I'm not using my personal preference cloud my judgement any more than you are. I was just stating that yes I do feel gnrs music has aged better due to the fact that it had more of a timeless aspects to it. Thrash metal, in all forms sounds very 80ish in today's day and age. While hard rock sounds like it could be from the 60s, 70s, 80s, or even the 90s. I think a lot of that has to do with the fact that hard rock evolved from the blues, so it has more of a "timelessness" to it, while metal, especially thrash metal was the music of a very specific time. Honestly how many bands are still playing thrash, vs how MANY bands have blues rock feel to them? Pretty obvious answer. Of course those of us that lived through it will have certain feeling come to mind, so We are all bias.

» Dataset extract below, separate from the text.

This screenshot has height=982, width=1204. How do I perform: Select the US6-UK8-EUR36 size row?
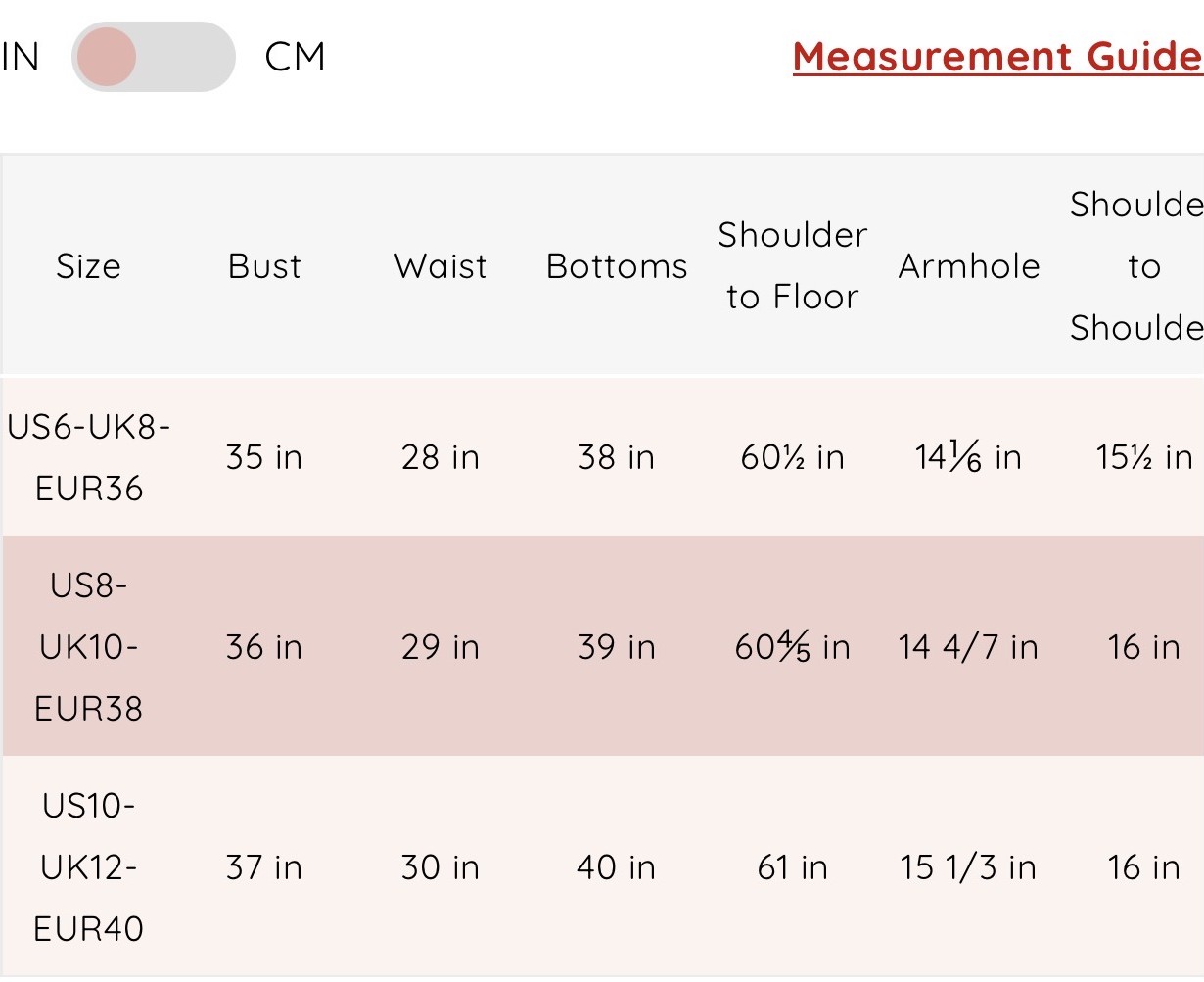602,457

The larger point that I was making is that yes gnrs music is played far more often on the radio, hence making it more available, that's all. To say that doesn't play a role is a little ignorant. Sure radio isn't what it used to be, but that doesn't mean it's not an important medium. Obviously metal, especially thrash metal does not get played on the radio often anymore, but again that speaks to that genre more than anything. But you can't say it doesn't matter.

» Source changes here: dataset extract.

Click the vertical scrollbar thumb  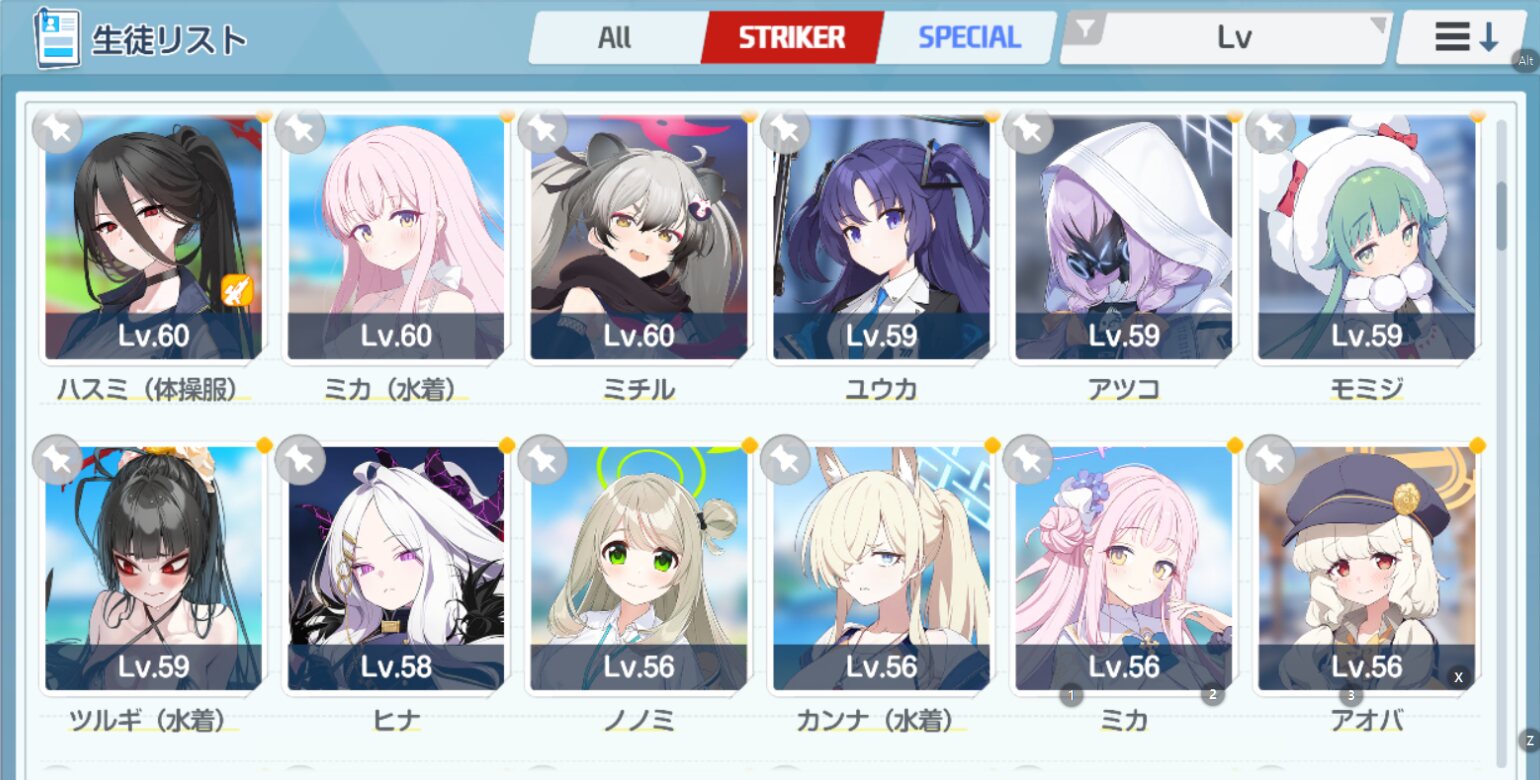[x=1501, y=215]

Is Metallica a bigger band today than gnr? Yes, I'm not debating that. What I am saying is that most of their audience is made up of late 20s and mostly 30s and 40s metal heads. Which is fine, but you don't see a lot of younger kids getting into them. Which gnr and other hard rock bands do seem to be getting more younger crowds. I saw quite a few teens and early 20s kids at both the VH and gnr shows I aattended, same goes for aerosmith. Which Metallica may be getting younger fans, I'm not saying they are not, I just haven't seen any. And I mean any, I haven't seen someone younger than 25 wearing a Metallica shirt since I was 25. Just saying.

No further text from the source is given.